Corporations don't speak but that does not mean they don't have the right of free speech. Officials (i.e.) real persons sign contracts on behalf of corporations too . Does that mean corporations cannot sign contracts or have rights and obligations flowing from having signed contracts. Note too that a person cannot speak on behalf of a corporation qua an individual but only qua individual authorised to do so by the corporation. It is not in the persons capacity as a "real" individual that the person can sign a contract for a corporation only as a real individual authorised to do so by the structures of the legal fiction. There is no way that you can reduce this to some sort of shorthand for talking about contracts between individuals. Why anyone would even want to try I find truly baffling. Maybe they have some sort of fear of mulitiplying entities beyond necessity. I dont expect to kick any corporate shins, or use DNA testing to absolve them when accused of horrendous crimes but there is nothing unreal about corporations as entities. To consider corporations as something over and above sets of contracts between individuals is not fetishism. Unless you are committed to some weird form of reductive individualism it would seem to be common sense realism.
 
CHeers, Ken Hanly
----- Original Message -----
Sent: Thursday, March 11, 2004 7:58 PM
Subject: Re: Corporations

Eugene Coyle writes:
 
<<This interlocking series of contracts has the right of free speech?
<<I think the series of responses Shemano gives in this thread is sillier than neo-classical micro.  He describes a total <<phantasy world, just as the micro theorists do.  But the world both try to hide is terribly real. 
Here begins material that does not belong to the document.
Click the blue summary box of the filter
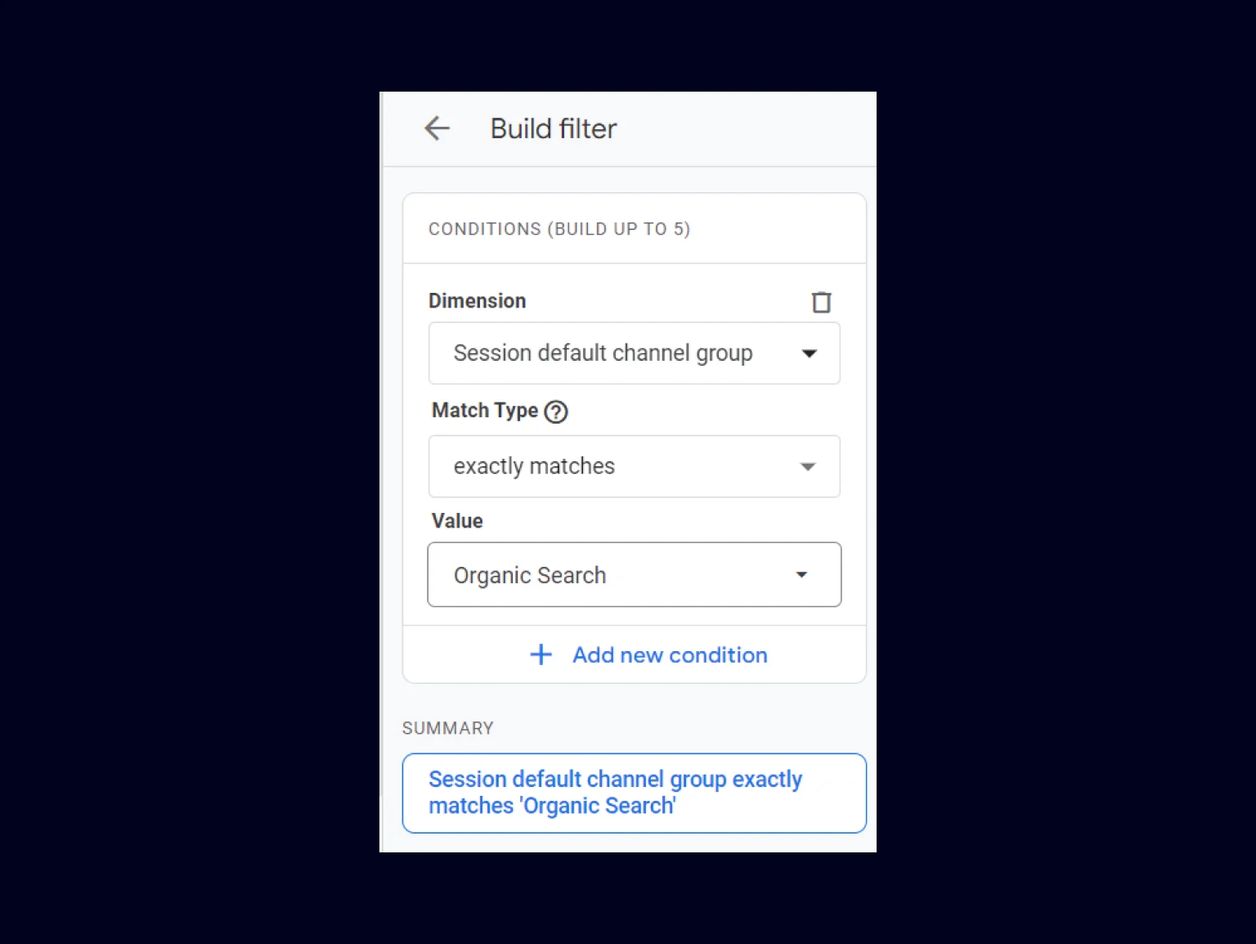 pyautogui.click(x=634, y=793)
 <<This stuff is much worse than people have been asked to leave the list over.  Disgusting stuff.  I'd say beneath <<contempt, but I don't know what is lower. 
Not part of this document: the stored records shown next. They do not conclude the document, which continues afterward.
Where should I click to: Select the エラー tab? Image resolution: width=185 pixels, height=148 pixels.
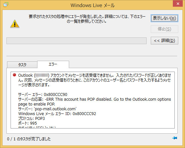click(53, 64)
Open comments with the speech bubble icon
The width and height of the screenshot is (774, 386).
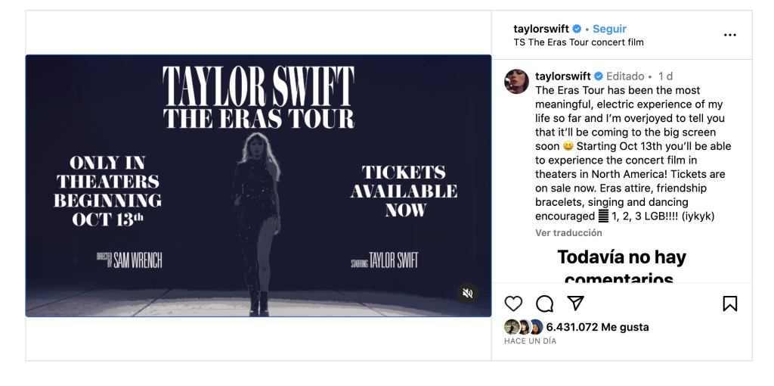tap(544, 304)
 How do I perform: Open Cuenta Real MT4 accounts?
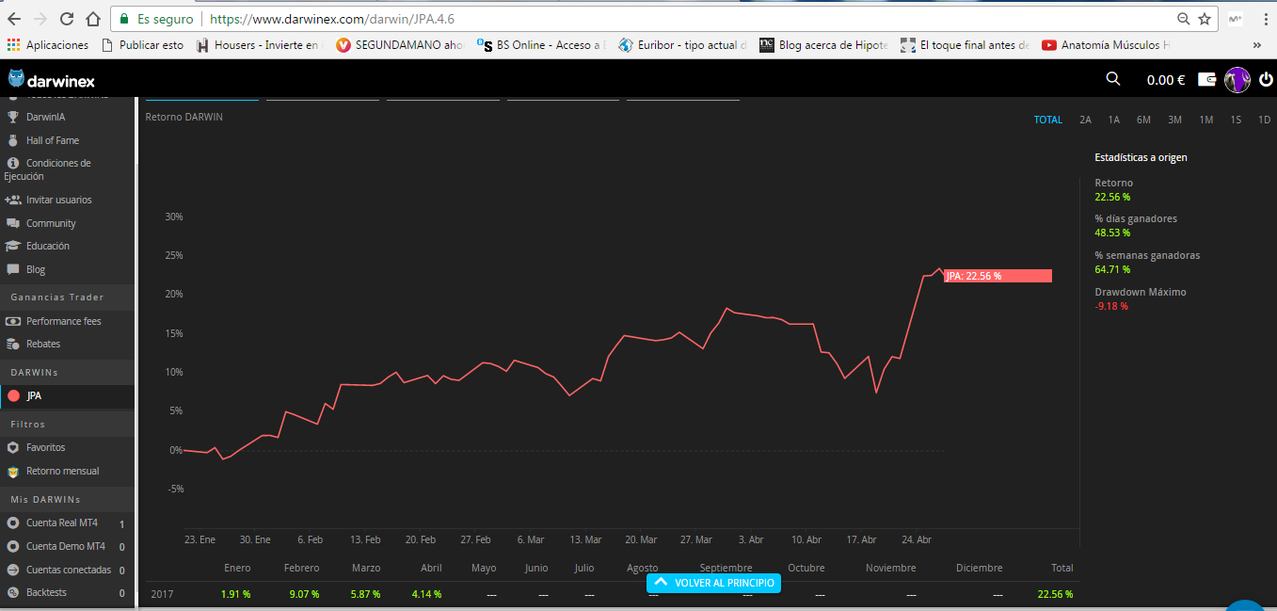coord(61,523)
I have never seen a corporation speak.  I have seen real people speak on behalf of corporations.  Why do you believe that those people do not have a right to speak?
 
What is that word Marxists like to use to describe unreal objects that people think are real?  Fetish?  You see a bogeyman called a "corporation."  You are fetishing the corporation.  I see tens, hundreds, thousands of contracts between real people intended to actualize a real end.  The entity is an acknowledged legal fiction that minimizes transaction costs.  That is all.  "Exxon" is simply a shorthand way to describe thousands of real people acting in a united way, and the corporate form provides an expedient way of organizing those real people.
 
What disgusts you?  What is beneath contempt?  What is the fantasy?